I do not offer these numbers with any “political” agenda in mind or to cause fear. I simply speak as a scientist who has worked all my life with numbers and the modeling of complex systems, who wishes to save lives based on facts. I understand numbers and magnitudes, and I respect real and hard data. I respect above all the truth. We must all seek to get at the truth of reality, to be guided by what is real. That is at the core of my being as a scientist and as a follower of Jesus Christ. I want to save lives by encouraging wise actions and sensible mitigation measures based on what we know. I think much can be done to minimize unnecessary death and economic hardship.

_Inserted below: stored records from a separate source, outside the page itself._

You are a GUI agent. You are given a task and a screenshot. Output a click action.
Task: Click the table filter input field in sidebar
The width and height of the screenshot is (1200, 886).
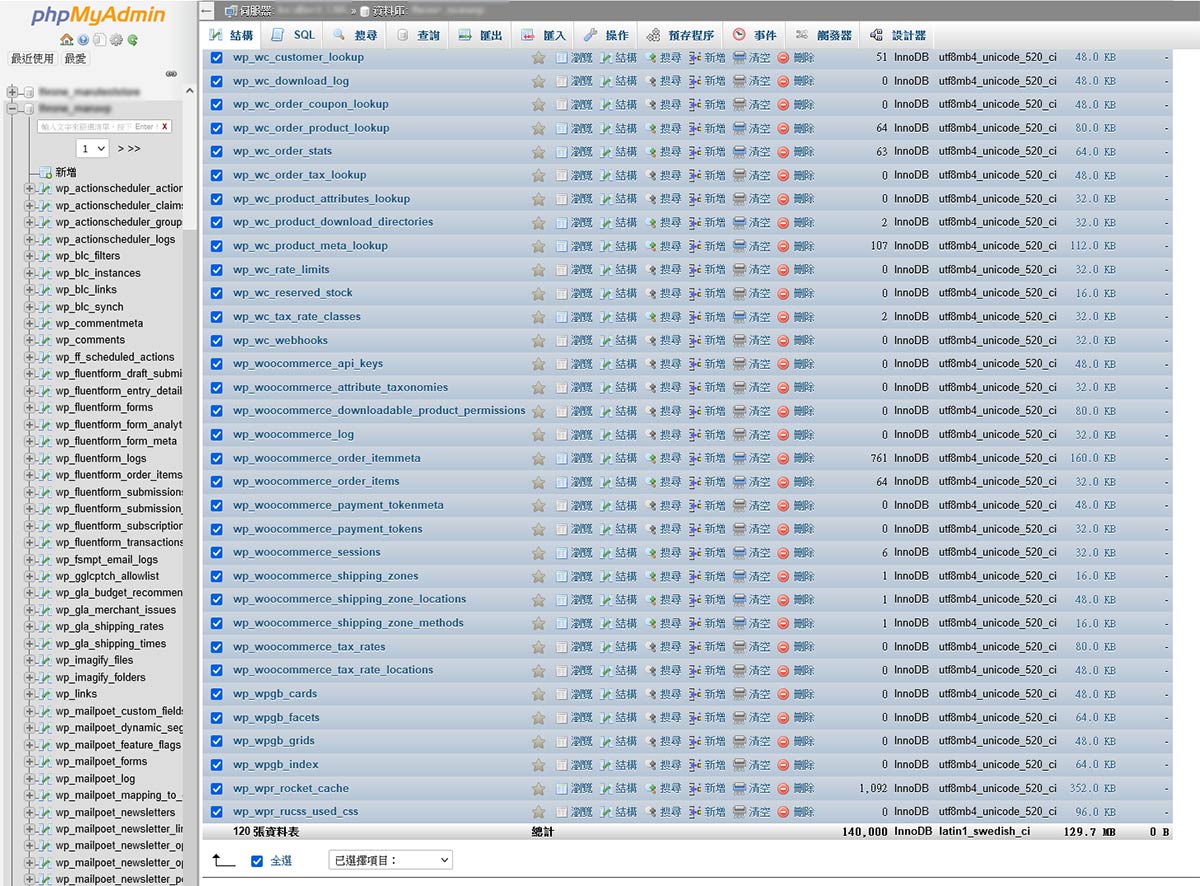click(97, 127)
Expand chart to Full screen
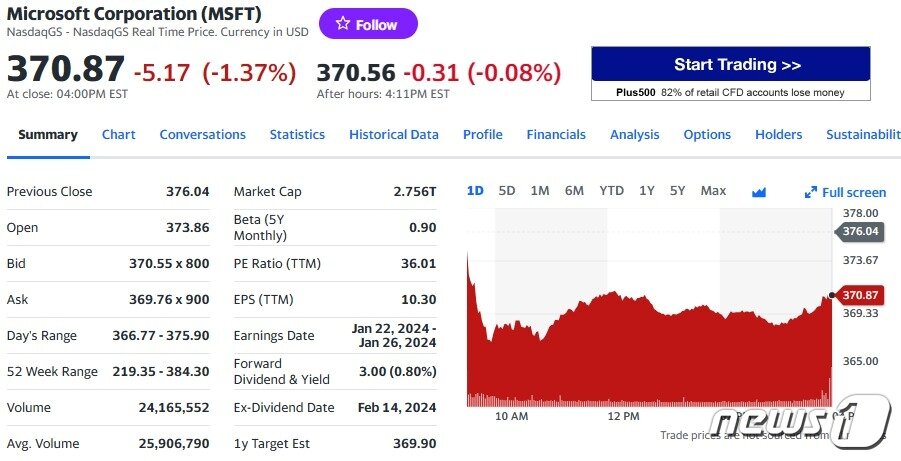This screenshot has width=901, height=461. coord(845,192)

And we will be able to get our society and economy back to good health much more quickly and effectively, and save far more innocent lives that do not need to be lost, if we pay attention to reality, to what we know from real data-based knowledge, and approach these matters “scientifically.”
I offer this in the spirit of science so that anyone can dispute any of my numbers and offer a different conclusion. I mean that. Scientists want to be proven wrong—that is the only way we ultimately get to the truth. But if I am wrong, any justification of that needs to be based on facts, or at the very least, plausible assumptions that do not contradict any known facts. Remember, I have already granted that the fatality rate MAY be much lower if there is a large number of uncounted cases not included in the published data, based on known cases only. If one wishes to justify mitigation policy based on unknowns (which I skeptically tend to include in the category of wishful thinking) rather than knowns, one can try to make a rational case for that.
Finally, I as well as many others, recognize the enormous economic hardship imposed on so many by this dreadful pandemic. I do not minimize that, and I am just as eager as others to get back to “normal.” Both the economic and the medical/statistical aspects of this disease need to be given due consideration. I only ask that all parties keep to facts and sound reasoning, and not ignore inconvenient facts and data for “political” or “ideological” reasons, that no virus knows of or respects.